5: laser scanning: carrying out laser scanning on the coating to be clad, wherein a rectangular light spot is used during laser scanning, the laser is continuously output, and the laser power density is 120-150W/mm²The scanning speed is 600-800 mm/min, and the lap joint rate is 5-10%; after scanning is finished, a composite wear-resistant layer is obtained on the surface of the base body of the bearing retainer;

6: and (3) post-treatment: and (3) grinding and polishing the base body of the bearing retainer with the composite wear-resistant layer on the surface by using a grinding wheel, and removing the surface oxide layer.

The technical scheme shows that the invention has the following beneficial effects: the manufacturing method of the bearing retainer for the robot with the cooling and wear-resisting structure has the advantages of simple and reasonable structure, convenience in use, low application cost and good adaptability, changes the integral structural mode of the bearing retainer into the split structure of two parts, can replace only one part of the retainer when the retainer is damaged, reduces the production cost, improves the heat dissipation effect of the bearing through the arranged lubricating channel, prolongs the service life and has high popularization value; the bearing retainer adopts an alloy formula, has higher strength and wear resistance, good cold deformation and shaping property and good surface wear resistance, improves the overall quality and the service life of a bearing product, thereby effectively improving the continuous operation time of equipment, prolonging the maintenance period of the equipment and saving the use cost of the equipment; the wear-resistant layer has the characteristics of self-lubricating function, good wear resistance and long service life.

Drawings

FIG. 1 is a schematic structural diagram illustrating a method for manufacturing a bearing retainer for a robot having a cooling and wear-resistant structure according to the present invention;

FIG. 2 is an exploded view of a method for manufacturing a bearing cage for a robot having a cooling and wear-resistant structure according to the present invention;

FIG. 3 is a schematic structural diagram of a first cage body according to the present invention;

FIG. 4 is a schematic structural view of a second cage body according to the present invention;

FIG. 5 is an enlarged view of a portion of the invention at A in FIG. 1;

fig. 6 is a left side view of the first cage body according to the present invention.

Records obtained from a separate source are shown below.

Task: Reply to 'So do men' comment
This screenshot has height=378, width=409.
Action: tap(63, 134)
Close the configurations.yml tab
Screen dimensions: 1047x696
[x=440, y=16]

In the figure: the retainer comprises a first retainer body 1, a second retainer body 2, an inner hexagon countersunk head screw 3, a roller pocket 4, a first boss 5, a pawl 6, a first groove 7, a wedge-shaped groove 8, a second boss 9, a groove 10, a first passage 11, a first oil hole 12, a second passage 13, a second oil hole 14, a first through hole 15 and a threaded hole 16.

Detailed Description

Reference will now be made in detail to embodiments of the present invention, examples of which are illustrated in the accompanying drawings, wherein like or similar reference numerals refer to the same or similar elements or elements having the same or similar function throughout. The embodiments described below with reference to the drawings are illustrative and intended to be illustrative of the invention and are not to be construed as limiting the invention.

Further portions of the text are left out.